Lăzărescu Mircea, born in 1939, in Lugoj, studied Medicine in Timisoara and Cluj-Napoca, finishing the University with a Bachelor paper on the unstable child (ADHD). During his trainee years, he worked in the Neuropsychiatric Hospital in Paclișa - Hațeg (alongside Dr. V. Ilea), and in the Neurosis Sanatorium in Savarsin (with Dr. A. Dan). In 1965, he becomes Prof. E. Pamfil’s assistant, at the Psychiatric Clinic in Timișoara. His doctorate studies (1969) the fobic psychopathology and is followed by the publishing of the Obsessive Pathology book, in 1973. During his years spent in the Psychiatric Clinic of Timișoara, which he ran during 1983 and 2010, he focused on community psychiatry and started a case-registry for psychosis (1985-2004). His main area of focus was psychopathology (published books: “Introduction in anthropological psychopathology” - 1989, “Clinical psychopathology” - 1994, “The basis of clinical psychopathology” - 2010) and he was constantly active in these areas of the AEP and WPA.

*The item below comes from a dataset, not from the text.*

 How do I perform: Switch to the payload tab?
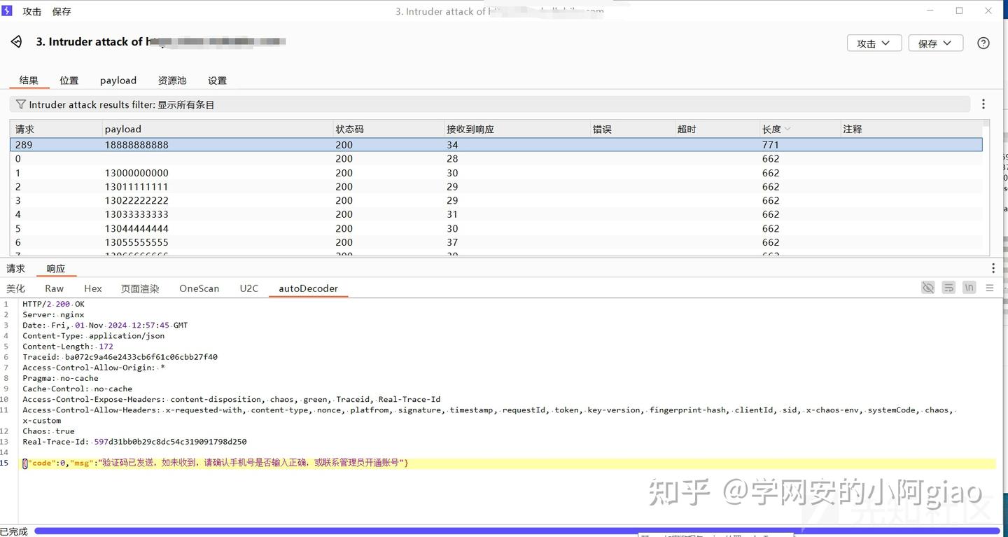click(x=118, y=80)

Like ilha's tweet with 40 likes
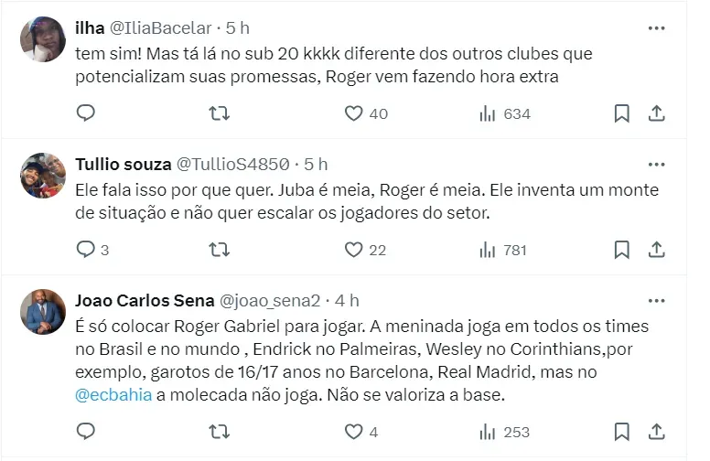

Starting with the year 1992, he became a Psychiatry Professor, PhD coordinator and was elected Emeritus Member of the Medical Science Academy. Between 1990 and 1995, he was the President of the Romanian Psychiatric Association, during which time he encouraged and supported the founding of many profile associations (The Romanian Psychotherapy Association, The Psychiatric Trainee Association, The Romanian Social-Psychiatry Association, etc.). In 1990, he founded and became the president of the Psychiatric Association of Timișoara, which he still presides today. Through this Association, he organized many scientific events, hosting both national and international personalities, two International Congresses of Psychopathology (1992 and 1994) and two Danubian Psychiatry Symposiums (1996 and 2012).
Prof. Mircea Lăzărescu also published monographs, collaborating with Dr. O. Bumbea - “Obsessive Pathology” (in 2008) and with Prof. A. Nireștean - “Personality Disorders” (in 2007). During this last decade, he focused on the cultural-evolutionary psychopathology (“What is the Mental Disorder” - 2014) and on applying this doctrine in psychosis (“The psychopathology of psychosis” - 2016, “The main psychopathology syndromes and their correspondent in normality” - currently in work).
He also published memoirs (“The colours of nostalgia” - 1998, “Odiseu without Ithaca” - 2009), Philosophical-anthropology essays (“Essay on the intermediate beings” - 1994, “About Holiday, gardens and logos” - 2004) and was interested in the contribution of the romanian intellectuals in Modern Europe’s cultural synthesis (“Torture, extasy and high madness in the XXth Century” - 2011, “The wise-men quarrel on time” - Cioran, Eliade, Noica, Heidegger, “The Unbearable Phylosophy”- Noica 2017), and participated constantly to Cioran and Noica Symposiums.